The characters are what stand out the most about this book. They are Dickens-like in that Heller took quirks and blew them up to create entire characters, making them more caricatures than realistic; yet somehow we buy it as being true to the world they exist in. Plus, this is the military and we are given to understand that everyone is a bit crazy. Character example: Colonel Cathcart, whose main attribute is his ambition without self-confidence. He is constantly concerned with whether an idea or event is a "feather in his cap" or a "black eye." Those phrases are used over and over again.

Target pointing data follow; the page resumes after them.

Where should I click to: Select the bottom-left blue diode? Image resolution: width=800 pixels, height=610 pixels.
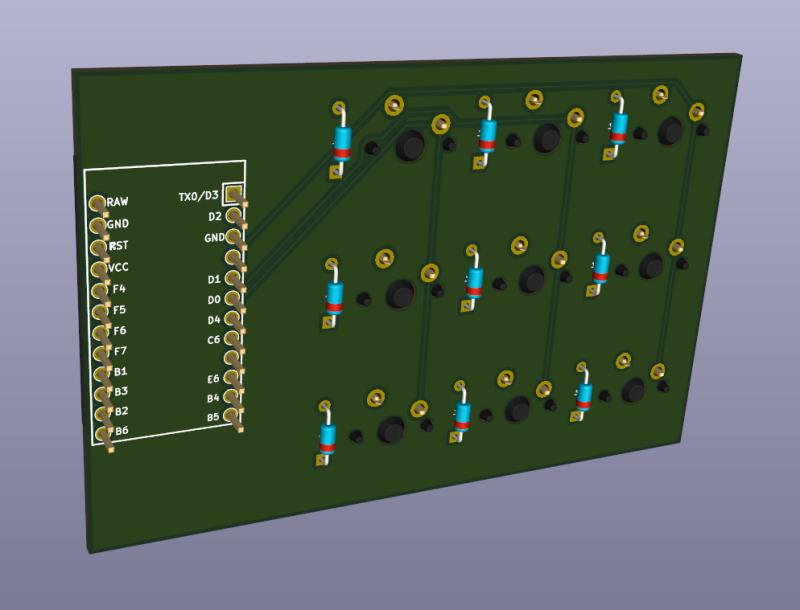pyautogui.click(x=327, y=436)

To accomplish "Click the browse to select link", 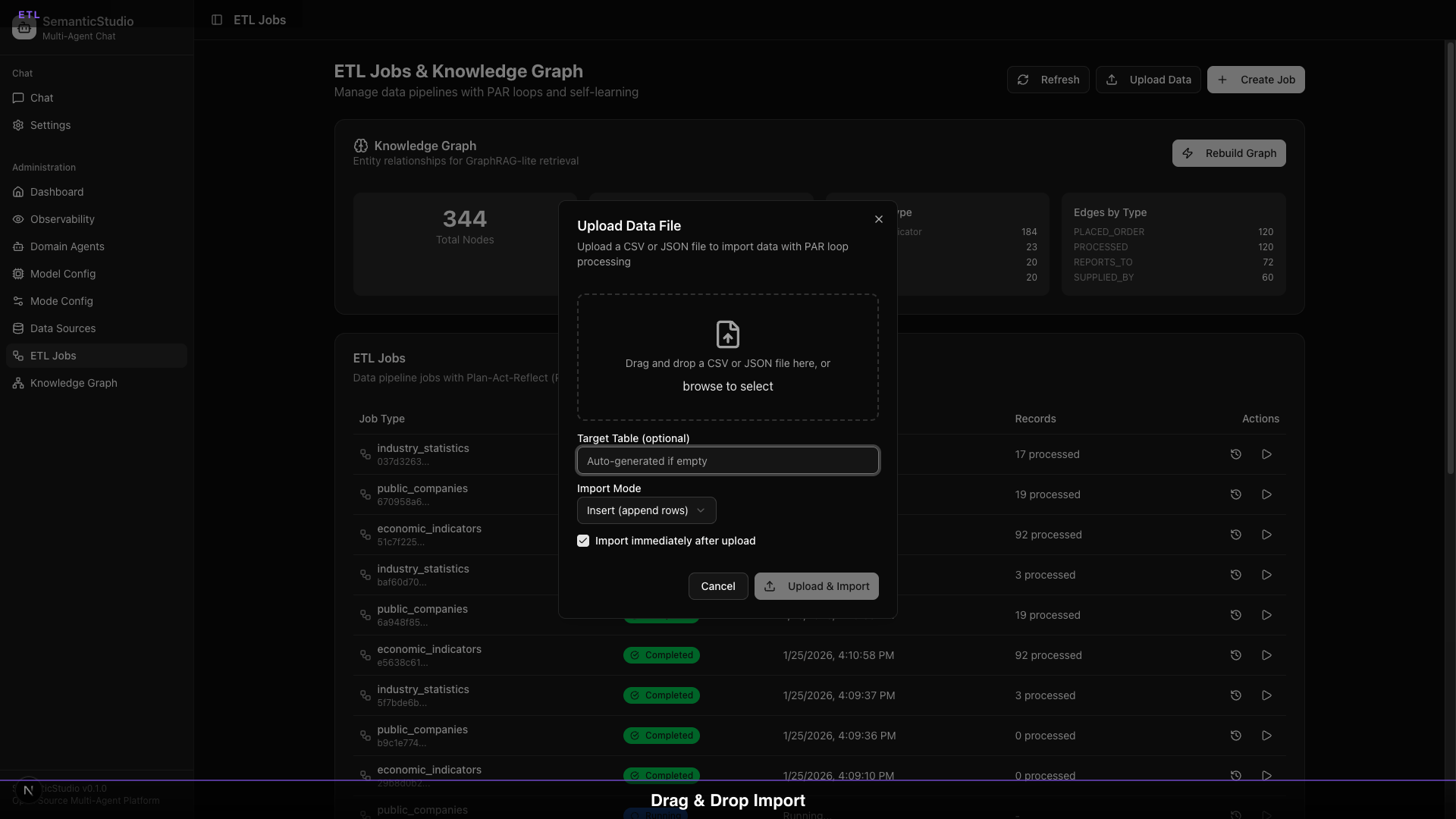I will [x=727, y=386].
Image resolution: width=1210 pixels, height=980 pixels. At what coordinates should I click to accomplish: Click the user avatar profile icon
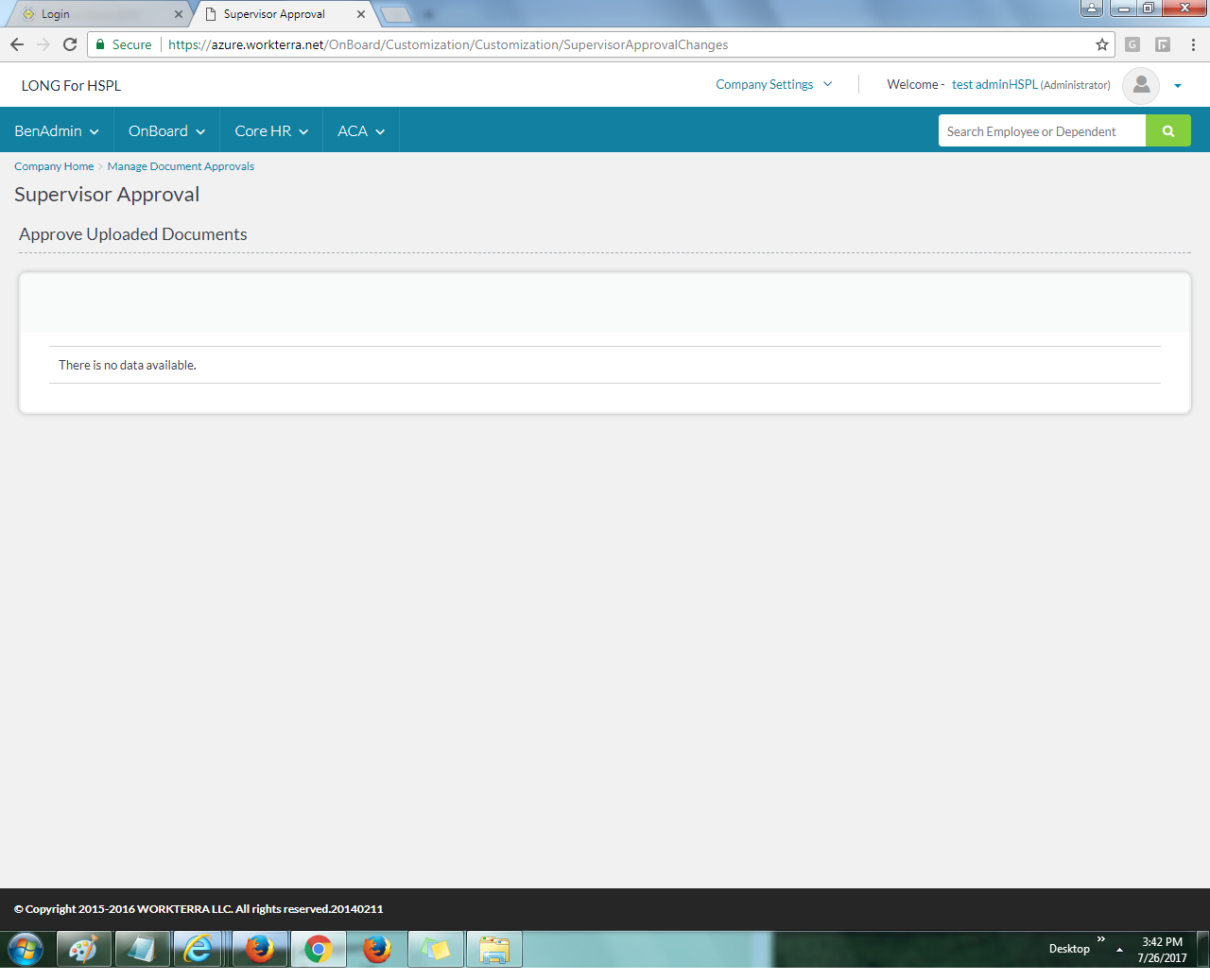click(x=1141, y=85)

Early on, I could tell this book would have a unique ending. It couldn't be totally happy, because that wouldn't fit the tone of the book, but it couldn't be serious either, for the same reason. It would be a bizarre ending that somehow made sense. I wasn't disappointed, and that's all I'll say on that, because I really do recommend this as a commuter book (but perhaps not with kids in the car, because R&R means a lot of time with prostitutes).

As I said, though, I don't know if I would recommend this for reading. It would probably try your patience and you'd have to read it in short periods instead of sitting down for a good couple hours to read. The style is disjointed and the plot itself isn't clear until near the end.